→ Task goal
Repeat only the lines from the one containing "This screenshot has height=570, width=740." to the final line below, exactly as they read, and leave every picture out.

Start of Dataset records

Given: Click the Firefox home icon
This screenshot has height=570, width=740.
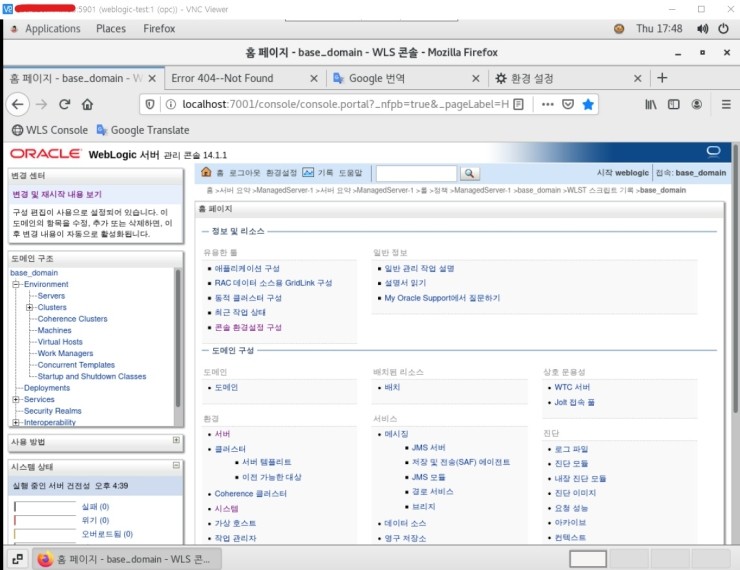Looking at the screenshot, I should pyautogui.click(x=87, y=104).
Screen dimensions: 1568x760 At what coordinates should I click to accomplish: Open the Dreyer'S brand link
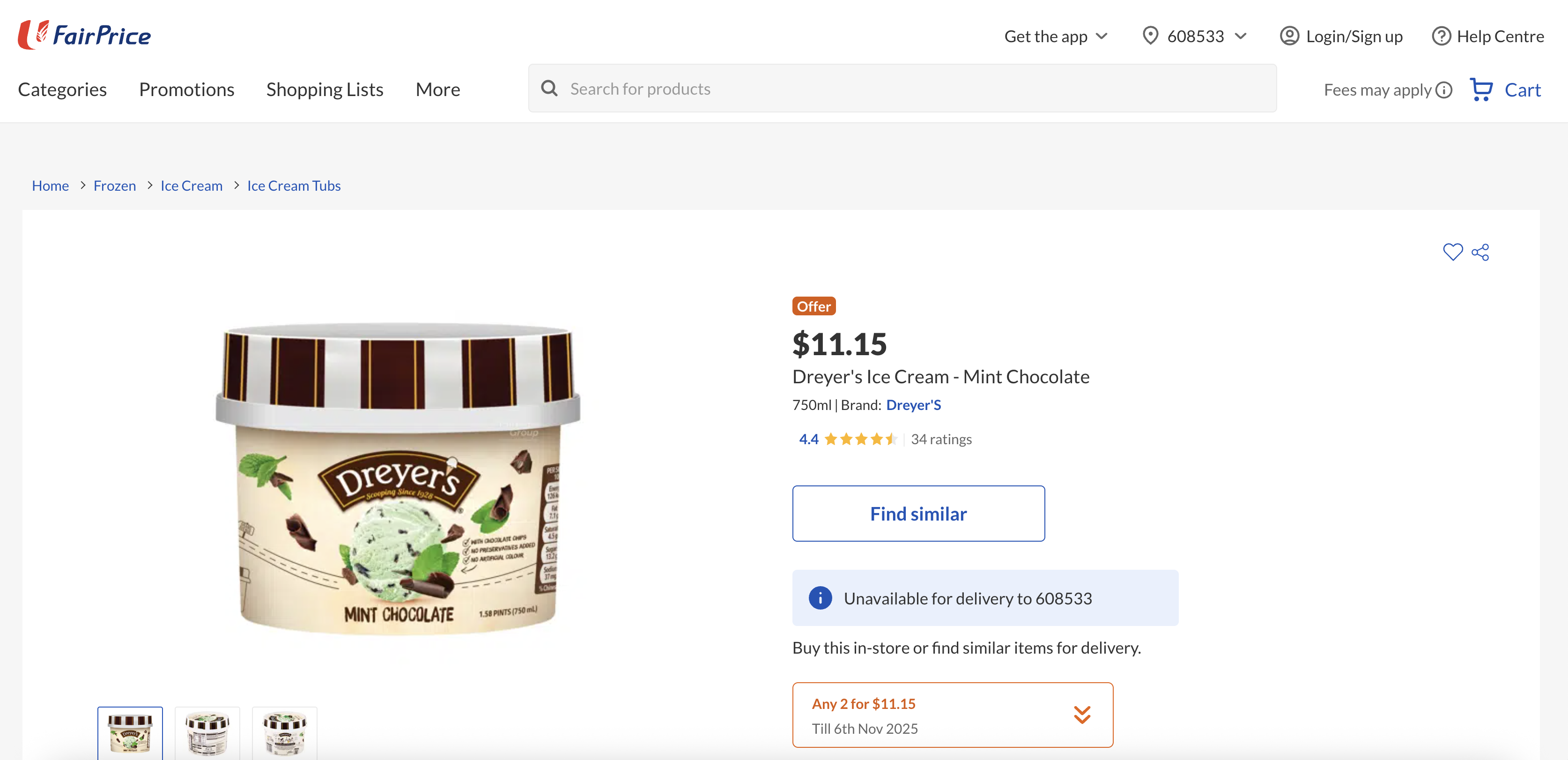(x=913, y=404)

End of Dataset records

→ Problem solution
This screenshot has height=570, width=740.
Looking at the screenshot, I should pyautogui.click(x=87, y=104).
Screen dimensions: 1568x760 At what coordinates should I click to accomplish: Open the Dreyer'S brand link
(x=913, y=404)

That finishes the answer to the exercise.